Published OData Services

Last modified: March 29, 2024

1 Introduction

In Studio Pro, entities can be published by adding them to a published OData service. You can publish any number of related entities in a published OData service. By default, the plural of the non-qualified names of entities are used in the URI to uniquely identify them, but you can override the name of the published entity as well.

A published OData service is a REST service with an OpenAPI contract, which means that OpenAPI compatible REST clients can easily interact with it.

The standard used for OData in Mendix is OData v4, which returns data in JSON format.

he option to publish OData v3 services, which return data in Atom XML format, is deprecated and will be removed in a future version.

Not all parts of the standard are implemented. If something is not documented here, it has not yet been added.

This document describes the options available to you when you create a published OData service and ends with some runtime considerations.

Published OData services deployed to the Mendix Cloud are automatically registered in the Catalog.

2 General

To create a Published OData Service, right-click on the module in your app and choose Add other > Published OData service. You can also edit an existing published OData service by double-clicking on it, or right-clicking on it and selecting Open.

2.1 Service Name

The service name uniquely identifies the published OData service within the app.

2.2 Version

Use the Version field to assign a version number to the service. This number will be shown in the API documentation.

It is recommended to use semantic versioning for services that you publish.

Once a version is released to production, any further changes should be made to a new version of the service.

This is because changes to a particular version of a published OData service will be reflected in the entities and attributes available through the Catalog for every environment for which the service is published. For example, if you have version 1.0.0 published to both non-production and production environments, any changes you make to version 1.0.0 of the service in the non-production environment will also be reflected in the service in production.

2.3 Location

The location denotes where the service will be available. It is recommended to include the service name and the major version in the location (for example, svc/products/v1/).

The URL prefixes api-doc/, xas/, p/, and reload/ are reserved and cannot be used at the start of the location. Otherwise, you can change the location to any valid URL.

2.4 Namespace

In OData, the namespace is used to refer to data types.

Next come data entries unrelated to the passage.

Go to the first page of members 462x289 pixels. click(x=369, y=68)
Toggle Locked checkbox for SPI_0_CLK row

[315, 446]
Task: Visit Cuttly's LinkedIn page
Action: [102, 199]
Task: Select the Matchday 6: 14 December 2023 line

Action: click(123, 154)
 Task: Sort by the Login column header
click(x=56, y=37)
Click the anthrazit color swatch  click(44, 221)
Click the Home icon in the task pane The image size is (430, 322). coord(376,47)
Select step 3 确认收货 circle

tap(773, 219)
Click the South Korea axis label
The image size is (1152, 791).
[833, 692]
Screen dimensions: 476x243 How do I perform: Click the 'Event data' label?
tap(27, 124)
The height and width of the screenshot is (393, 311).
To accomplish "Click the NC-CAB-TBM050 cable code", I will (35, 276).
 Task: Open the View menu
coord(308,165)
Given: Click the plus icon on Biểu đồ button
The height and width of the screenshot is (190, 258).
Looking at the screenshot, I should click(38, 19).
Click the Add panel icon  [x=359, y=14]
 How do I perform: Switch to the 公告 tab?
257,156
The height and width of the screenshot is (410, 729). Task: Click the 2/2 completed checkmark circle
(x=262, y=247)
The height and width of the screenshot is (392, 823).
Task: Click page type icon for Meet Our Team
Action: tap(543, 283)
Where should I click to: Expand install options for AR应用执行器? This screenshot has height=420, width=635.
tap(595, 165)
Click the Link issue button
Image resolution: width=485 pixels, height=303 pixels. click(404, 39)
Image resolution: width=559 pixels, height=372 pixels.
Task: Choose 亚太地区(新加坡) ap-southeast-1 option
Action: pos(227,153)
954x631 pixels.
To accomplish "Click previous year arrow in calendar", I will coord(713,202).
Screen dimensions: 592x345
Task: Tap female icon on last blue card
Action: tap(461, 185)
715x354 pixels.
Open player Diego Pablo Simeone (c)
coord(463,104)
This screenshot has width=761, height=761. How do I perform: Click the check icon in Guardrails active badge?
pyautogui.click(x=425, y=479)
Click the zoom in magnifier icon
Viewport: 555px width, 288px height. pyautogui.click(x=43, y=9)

You can customize this namespace, changing it to any value which starts with a letter followed by letters, digits, or dots with a maximum length of 512 characters.

2.5 Entities

This list gives an overview of all published entities.

2.5.1 Entity Details

This list gives an overview of all published attributes and associations.

2.6 Enumerations

This list gives an overview of all enumerations that are published by the service (for OData v4 only). When a published entity has an attribute with an enumeration type then the enumeration appears in this list. The list does not appear when there are no published enumerations. There is no need to add enumerations yourself, because Studio Pro will add them when needed.

Click Edit to change the exposed name of the enumeration (the name as it appears to clients of the service) and to provide documentation.

2.6.1 Enumeration Details

This list gives an overview of the values of the published enumeration.

Click Edit to change the exposed name of the enumeration value (the name as it appears to clients of the service) and to provide documentation.

Use the Refresh button when the enumeration values have changed to update the list with the new values.

2.7 Microflows

This list gives an overview of all microflows published as OData actions.

2.8 Parameters

This list gives an overview of the parameters of a selected microflow.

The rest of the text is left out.